§ **Geëxtraheerde tekst**:

────────────────────

ECLI:NL:CRVB:2025:1578
Centrale Raad van Beroep
- Hoger beroep
- Rechtspraak.nl
Weigering van WIA-uitkering aan appellante wegens minder dan 35% arbeidsongeschiktheid en de toepassing van het ICF-model
In deze zaak heeft de Centrale Raad van Beroep op 29 oktober 2025 uitspraak gedaan in hoger beroep tegen de beslissing van de rechtbank Gelderland. Appellante had bezwaar gemaakt tegen de weigering van het Uitvoeringsinstituut werknemersverzekeringen (Uwv) om haar een WIA-uitkering toe te kennen, omdat zij minder dan 35% arbeidsongeschikt zou zijn. Appellante stelde dat zij meer medische beperkingen had dan het Uwv had aangenomen, en dat zij de door de arbeidsdeskundige geselecteerde functies niet kon vervullen. De Raad oordeelde echter dat het Uwv voldoende gemotiveerd had aangetoond hoe het ICF-model was toegepast en dat de geselecteerde functies medisch passend waren voor appellante. De Raad volgde de conclusie van de deskundige, dr. B. Sorgdrager, die bevestigde dat de beperkingen voor de handfunctie van appellante zoals vastgelegd in de Functionele Mogelijkhedenlijst (FML) van 23 juni 2020, juist waren. De Raad concludeerde dat er geen reden was om te twijfelen aan de medische beoordeling van het Uwv en dat de rechtbank terecht het bestreden besluit in stand had gelaten. Het hoger beroep van appellante werd afgewezen, wat betekent dat de weigering van de WIA-uitkering in stand blijft.

────────────────────

§ **Beschikbare gegevens**:
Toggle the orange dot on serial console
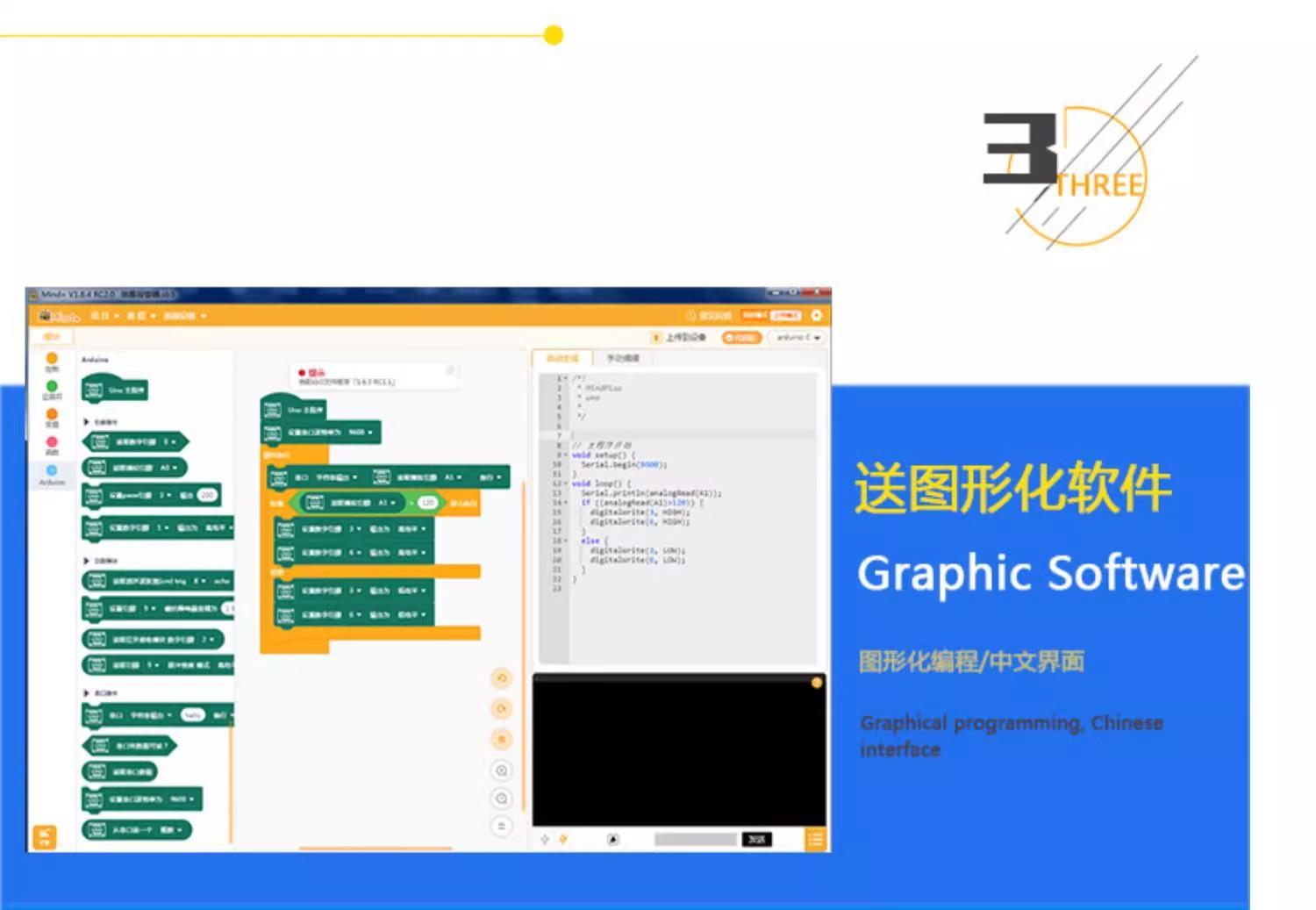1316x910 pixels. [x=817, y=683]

────────────────────

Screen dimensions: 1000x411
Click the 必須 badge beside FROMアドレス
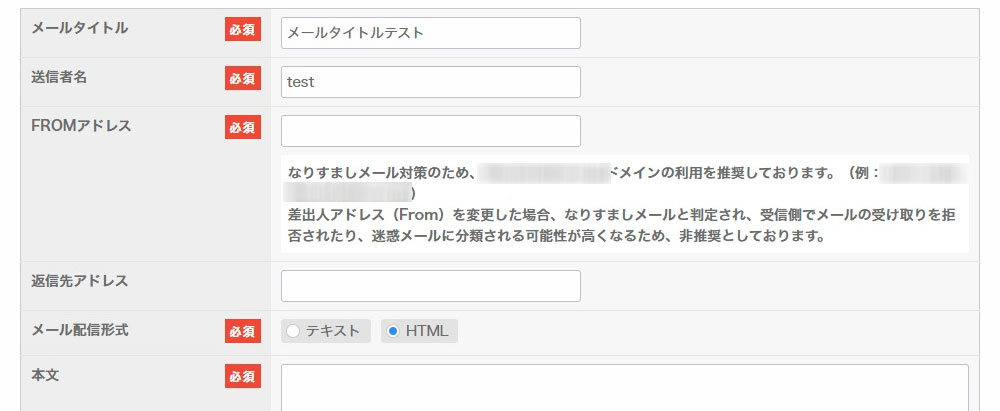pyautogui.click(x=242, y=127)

────────────────────

§ **Opdracht 1**:
Op welke datum deed de Centrale Raad van Beroep uitspraak volgens de geëxtraheerde tekst?
§ **Opdracht 2**:
Zet de alinea uit de geëxtraheerde tekst die begint met "In deze zaak heeft de Centrale Raad van Beroep" om in een beknopte opsomming van de belangrijkste feiten.
Het materiaal staat los van de geëxtraheerde tekst.

§ **Uw antwoord 1**:
Op 29 oktober 2025.

§ **Uw antwoord 2**:
- Op 29 oktober 2025 deed de Centrale Raad van Beroep uitspraak in hoger beroep tegen een beslissing van de rechtbank Gelderland.
- Het Uwv weigerde appellante een WIA-uitkering, omdat zij minder dan 35% arbeidsongeschikt zou zijn.
- Appellante stelde dat zij meer medische beperkingen had dan het Uwv had aangenomen.
- Ook stelde zij dat zij de geselecteerde functies niet kon vervullen.
- Volgens de Raad had het Uwv de toepassing van het ICF-model voldoende gemotiveerd.
- De Raad achtte de functies medisch passend.
- De Raad volgde deskundige dr. B. Sorgdrager, die de beperkingen voor de handfunctie in de FML van 23 juni 2020 juist achtte.
- De rechtbank had het bestreden besluit terecht in stand gelaten.
- Het hoger beroep werd afgewezen; de weigering van de WIA-uitkering blijft in stand.